:: QUESTIONS À TRAITER ::
a) Répondez aux questions suivantes à partir du texte sur l'A480, en reprenant la numérotation :
(i) Combien de salariés compte environ le quartier de la Presqu'île scientifique ?
(ii) Quelle est la distance du trajet entre Saint-Egrève et Seyssins ?
(iii) Vers quelles villes migraient certaines entreprises ?
b) Dans le texte sur l'A480, condensez en deux ou trois phrases le paragraphe commençant par « Même attente du côté de la CCI de Grenoble » sans en perdre les faits essentiels.
c) Poursuivez le texte sur l'A480 à la suite de sa dernière phrase.

:: TEXTE FOURNI ::
= = =

A cette occasion, une nouvelle sortie a notamment été créée au coeur même de la Presqu’île scientifique grenobloise, afin que les quelques 20.000 salariés du quartier (qui regroupe notamment le CEA, mais aussi de nombreuses entreprises du secteur des nouvelles technologies comme STMicroelectronics ainsi que le nouveau siège du Crédit Agricole Sud Rhône-Alpes) puissent bénéficier d’un nouvel accès direct à l’A480, permettant de désencombrer l’avenue centrale des Martyrs.

“Ce projet va nous donner une attractivité supplémentaire, notamment sur la branche sud de l’agglomération grenobloise, en permettant à la fois de mieux relier les différents points de la métropole, mais aussi de participer au développement de nouvelles zones d’attractivité situées au sud de l’agglomération”, estime Christophe Ferrari.

Même attente du côté de la CCI de Grenoble, où Olivier Ehrsam, président de la Commission du territoire de la CCI de Grenoble, constate que beaucoup d’entreprises grenobloises “ne parvenaient pas à recruter à cause du verrou des mobilités. S’il fallait aller de Saint-Egrève à Seyssins et passer 50 minutes dans la voiture le matin pour un trajet qui ne fait que 13 kilomètres, cela devenait compliqué. On avait aussi des entreprises qui ne voulaient plus s’implanter sur le bassin grenoblois, par manque de foncier disponible ou accessible, et qui migraient vers Bourgoin-Jallieu ou Chambéry…

Sans compter “les chefs d’entreprises qui ne venaient même plus jusqu’à Grenoble” selon lui, et “préféraient rencontrer les collaborateurs des grandes entreprises du bassin grenoblois dans un salon de l’aéroport de Lyon-Saint Exupéry…”

= = =

:: EXTRAIT DE DONNÉES ::

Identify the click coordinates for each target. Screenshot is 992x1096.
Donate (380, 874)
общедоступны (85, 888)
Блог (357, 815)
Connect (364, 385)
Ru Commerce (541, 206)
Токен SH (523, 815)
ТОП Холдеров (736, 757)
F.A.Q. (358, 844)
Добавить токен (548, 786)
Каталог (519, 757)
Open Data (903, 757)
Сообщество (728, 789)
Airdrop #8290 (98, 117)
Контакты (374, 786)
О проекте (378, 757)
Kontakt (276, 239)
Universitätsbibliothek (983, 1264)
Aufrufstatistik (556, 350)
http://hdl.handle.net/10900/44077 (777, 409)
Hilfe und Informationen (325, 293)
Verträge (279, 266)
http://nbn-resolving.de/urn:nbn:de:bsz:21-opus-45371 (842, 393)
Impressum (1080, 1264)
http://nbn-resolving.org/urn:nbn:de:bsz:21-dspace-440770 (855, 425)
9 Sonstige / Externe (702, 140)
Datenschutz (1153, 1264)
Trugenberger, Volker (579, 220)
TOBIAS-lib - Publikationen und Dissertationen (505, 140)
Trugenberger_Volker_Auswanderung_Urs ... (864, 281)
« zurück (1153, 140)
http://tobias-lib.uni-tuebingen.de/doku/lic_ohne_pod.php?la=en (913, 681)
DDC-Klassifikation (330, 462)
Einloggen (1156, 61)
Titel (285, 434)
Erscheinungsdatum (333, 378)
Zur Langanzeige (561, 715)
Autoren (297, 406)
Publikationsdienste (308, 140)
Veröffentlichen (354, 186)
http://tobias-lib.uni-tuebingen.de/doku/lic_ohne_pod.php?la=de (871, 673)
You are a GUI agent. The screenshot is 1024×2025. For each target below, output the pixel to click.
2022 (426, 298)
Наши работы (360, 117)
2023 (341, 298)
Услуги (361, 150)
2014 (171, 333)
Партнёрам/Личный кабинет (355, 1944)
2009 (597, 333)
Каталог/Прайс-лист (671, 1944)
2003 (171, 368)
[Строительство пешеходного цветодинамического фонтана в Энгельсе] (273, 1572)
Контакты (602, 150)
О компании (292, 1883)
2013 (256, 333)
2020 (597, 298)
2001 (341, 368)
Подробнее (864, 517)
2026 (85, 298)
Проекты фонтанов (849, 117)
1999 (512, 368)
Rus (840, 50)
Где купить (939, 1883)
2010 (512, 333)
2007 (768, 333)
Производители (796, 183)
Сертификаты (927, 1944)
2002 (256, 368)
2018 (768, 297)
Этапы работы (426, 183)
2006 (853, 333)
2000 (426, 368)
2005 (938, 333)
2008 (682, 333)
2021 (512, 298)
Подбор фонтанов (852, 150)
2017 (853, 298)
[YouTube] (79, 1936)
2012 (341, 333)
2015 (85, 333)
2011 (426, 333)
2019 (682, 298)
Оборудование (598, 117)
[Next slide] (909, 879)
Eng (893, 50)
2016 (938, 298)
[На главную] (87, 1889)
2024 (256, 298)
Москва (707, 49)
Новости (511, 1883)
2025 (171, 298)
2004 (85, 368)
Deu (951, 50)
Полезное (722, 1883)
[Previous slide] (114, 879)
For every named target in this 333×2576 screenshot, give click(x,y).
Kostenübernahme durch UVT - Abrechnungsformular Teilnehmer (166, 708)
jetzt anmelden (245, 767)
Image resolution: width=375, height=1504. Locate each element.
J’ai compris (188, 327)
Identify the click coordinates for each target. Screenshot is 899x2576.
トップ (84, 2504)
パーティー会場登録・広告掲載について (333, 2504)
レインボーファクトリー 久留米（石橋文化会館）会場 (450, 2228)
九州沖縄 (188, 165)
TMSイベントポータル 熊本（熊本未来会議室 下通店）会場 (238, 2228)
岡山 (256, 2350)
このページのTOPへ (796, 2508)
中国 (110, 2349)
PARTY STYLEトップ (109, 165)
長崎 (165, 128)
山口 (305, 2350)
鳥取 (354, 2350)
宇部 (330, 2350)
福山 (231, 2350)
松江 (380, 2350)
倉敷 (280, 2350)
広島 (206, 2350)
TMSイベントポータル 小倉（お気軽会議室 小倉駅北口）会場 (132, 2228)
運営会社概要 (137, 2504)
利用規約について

= = =

:: RÉPONSES PAR TÂCHE ::
a)
(i) Environ 20 000 salariés.
(ii) 13 kilomètres.
(iii) Vers Bourgoin-Jallieu ou Chambéry.

b) La CCI de Grenoble partage cette attente : Olivier Ehrsam, président de sa Commission du territoire, constate que de nombreuses entreprises grenobloises n'arrivaient pas à recruter à cause des difficultés de mobilité, le trajet de 13 kilomètres entre Saint-Egrève et Seyssins exigeant 50 minutes de voiture le matin. Faute de foncier disponible ou accessible, certaines entreprises renonçaient en outre à s'implanter dans le bassin grenoblois et partaient vers Bourgoin-Jallieu ou Chambéry.

c)
Les prochaines étapes

Reste désormais pour ce projet à passer plusieurs épreuves du feu : la livraison, d’abord de son dispositif complet, incluant l’échangeur complexe du Rondeau dont le relifting sera à la charge des collectivités, et qui devra fluidifier et absorber les flux provenant de quatre directions différentes.

Avec également, des retours d’expérience à mener sur l’évolution du trafic :

“La modélisation qui avait été faite il y a 10 ans à l’occasion du projet de la rocade Nord, depuis enterré (et qui est évaluait plusieurs scénarios dont celui d’un simple élargissement de l’A480 sans rocade Nord, ndlr) estimait que l’on arriverait à 150.000 véhicules par jour…”, rappelle Emmanuel Colin de Verdière, président de l’association ADTC Grenoble.

L’association, qui revendique un millier d’adhérents, s’était opposée à ce projet en estimant qu’il ne faisait pas partie des priorités : “pour 300 millions d’euros, nous aurions pu faire beaucoup plus pour les transports en commun et les mobilités douces“, fait valoir Emmanuel Colin de Verdière.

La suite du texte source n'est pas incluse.